Current designs of safety systems and protective actions are such that certain safety functions of a nuclear power plant may be bypassed or made inoperable during the performance of periodic tests or maintenance. Regulatory Guide 1.118, Periodic Testing of Electric Power and Protection Systems Rev. 1 of RG 1.47, Page 3

(Ref. 4), endorses IEEE Std 338-1987, IEEE Standard Criteria for the Periodic Surveillance Testing of Nuclear Power Generating Station Safety Systems (Ref. 5), as an acceptable method for the periodic testing of electric power and protection systems. Generally, the plants administrative procedures require that the operator give permission before the initiation of any activity that would or could affect a safety system. The decision to grant such permission should be based on knowledge of the operating status of the safety systems, the extent to which the activity will affect those systems, and whether that effect is permissible within the provisions of the license. Experience at operating plants, however, suggests that when the measures used to indicate inoperable status consist solely of administrative procedures, the operator is not always fully aware of the ramifications of each bypassed or inoperable component. An automatic indication display of any bypass or inoperability in a safety system supplements administrative procedures and aids the operator. Clause 5.16 of IEEE Std 338-1987 states that indication should be provided in the control room if a portion of the safety system is inoperable or bypassed. Systems that are frequently placed in bypass or inoperative condition for the purposes of testing should have automatic indication.

Digital computer-based I&C systems make extensive use of self-testing. Digital computer-based I&C systems, if designed, installed, operated, or maintained improperly, are more prone to different kinds of failures than traditional analog systems. Self-testing and watchdog timers should reduce the time to detect and identify failures. Computer self-testing is most effective at detecting random hardware failures.

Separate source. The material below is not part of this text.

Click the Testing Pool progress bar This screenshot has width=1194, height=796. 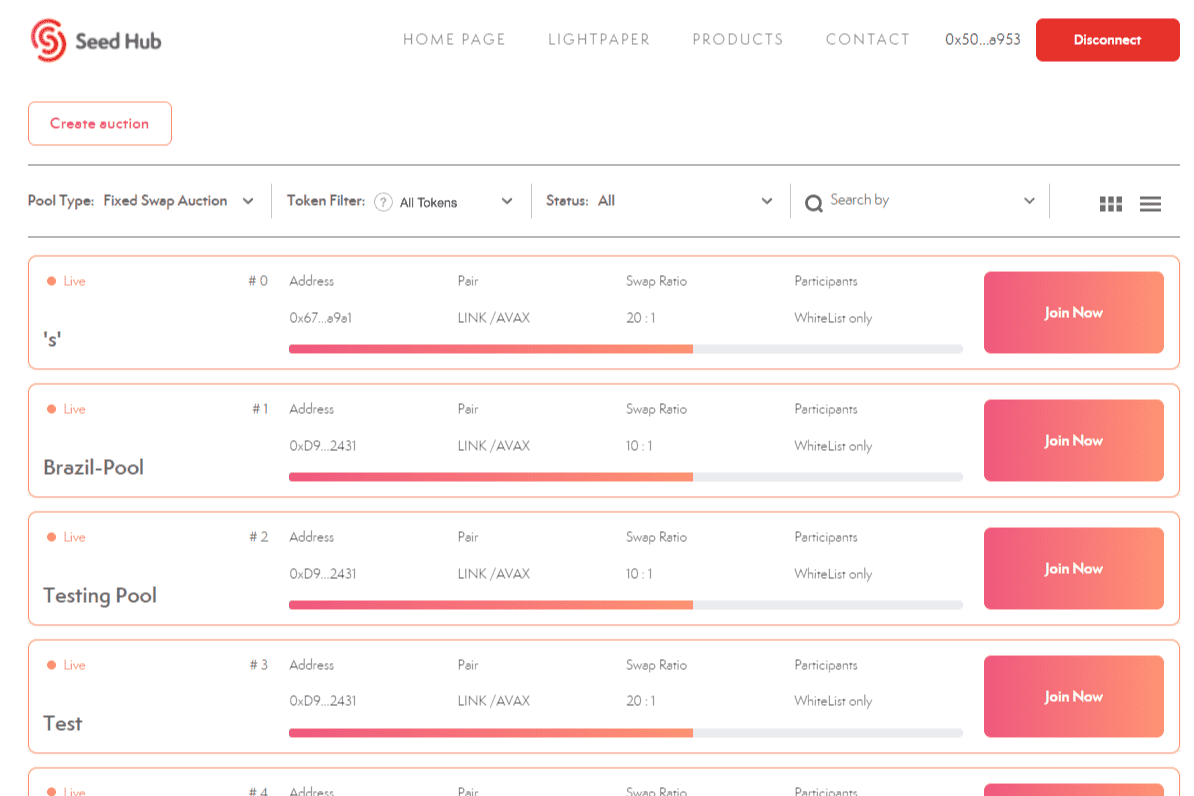(625, 604)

A bypass and inoperable status indication system should include a capability of ensuring its operable status during normal plant operation to the extent that the indicating and annunciating function can be verified.

However, the bypass and inoperable status indication system should be designed to avoid erroneous bypass indications. If the use of self-testing in digital computer-based I&C systems causes a protective action of some part of a safety system to be bypassed or deliberately rendered inoperative, then this fact should be automatically indicated in the control room.

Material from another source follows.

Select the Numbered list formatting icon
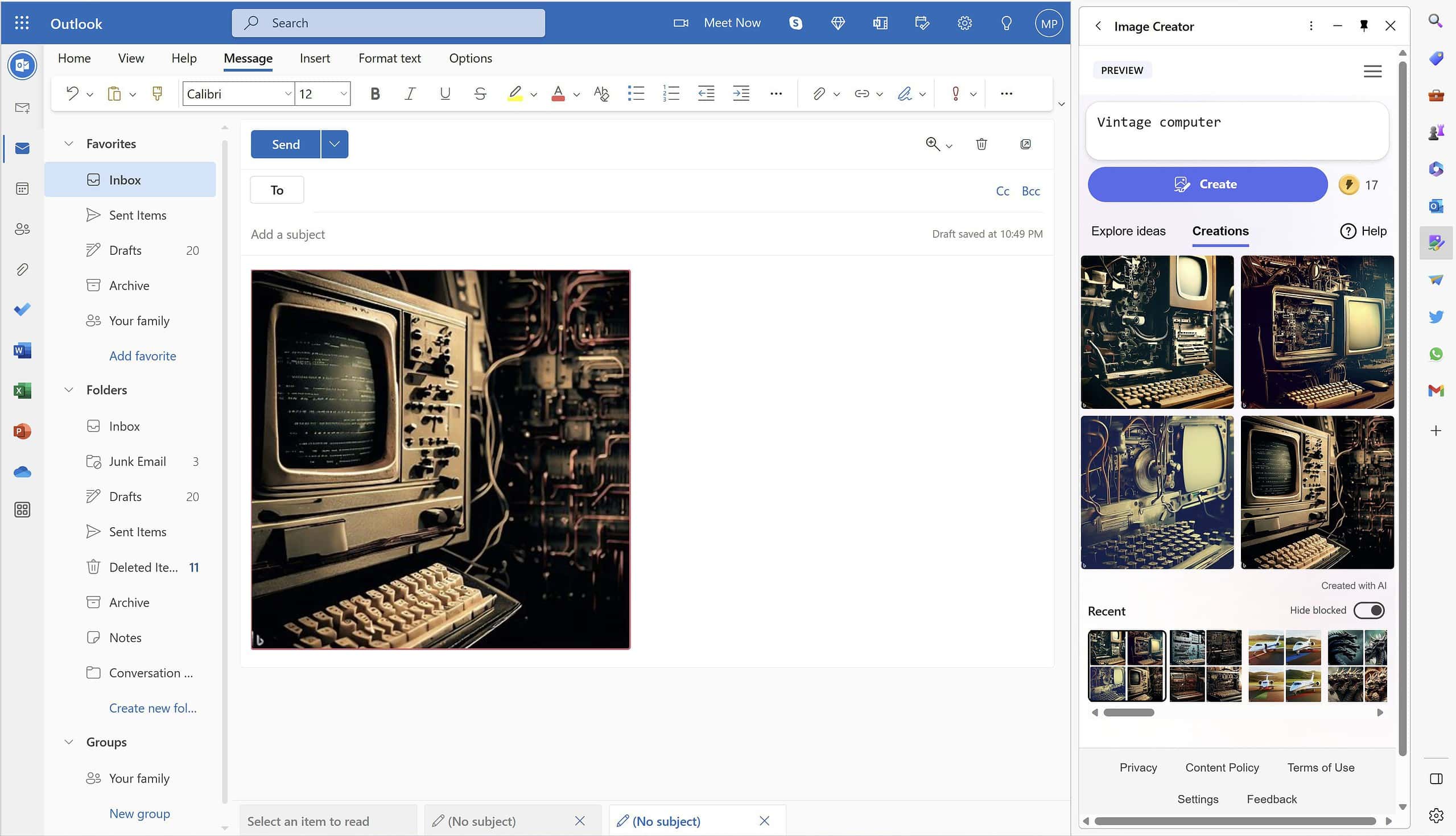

With regard to surveillance testing, if the protective action of some part of a protection or safety system is bypassed or deliberately rendered inoperative for testing, that fact should be continuously indicated in the control room. Operations staff should also be able to confirm that a bypassed safety system has been properly returned to service. In a given plant design, it may be best to group the bypass indicators according to the dependence of the safety systems on a common electric power supply; for example, the bypass indicators for all engineered safety feature systems that are assigned to one standby power source could be located near the bypass indicator for that source. Other groupings could be acceptable. The arrangement of bypass indicators should enable the operator to determine the status of each safety system and whether continued reactor operation is permissible. When a protective function of a shared system can be bypassed, the control room of each affected unit should receive an indication of that bypass condition. In any design, it may be necessary to include an audible, as well as visual, alarm to attract the operators attention when the status of the safety system changes.

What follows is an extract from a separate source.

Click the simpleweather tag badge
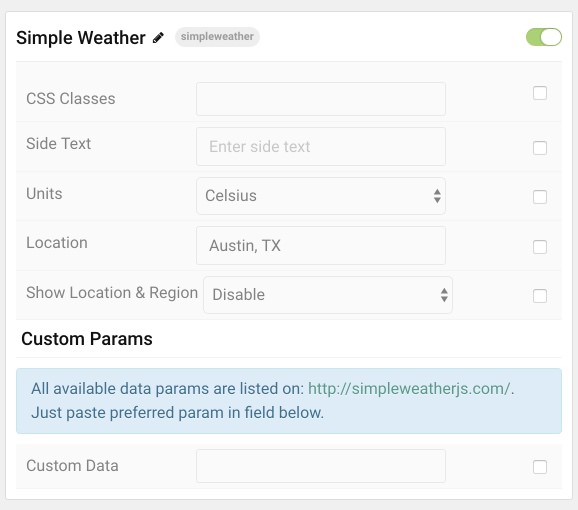Image resolution: width=578 pixels, height=510 pixels. point(217,36)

Section 5.8.3.3 of IEEE Std 603-1991 requires that, for an indication of bypasses, the capability shall exist in the control room to manually activate this display indication. The effectiveness of an automatic indicating system is enhanced by including a manual capability to activate the indicators.

Manual capability is useful in displaying those inoperable or bypassed conditions, whether deliberately induced or not, that are not automatically indicated.

The bypass indication should aid the operator in recognizing the effects on plant safety of seemingly unrelated or insignificant events. Therefore, the indication of bypass conditions should be at the safety group level, whether or not it is also at the channel, component, or module level. Clause 5.8.3.1 of Rev. 1 of RG 1.47, Page 4

IEEE Std 603-1991 states that this display instrumentation need not be part of the safety systems. The indication system should be designed and installed in a manner that precludes the possibility of adverse effects on plant safety systems. The bypass and inoperable status indications may be provided using operator workstations or hardwired indicators and analog signal processing circuits.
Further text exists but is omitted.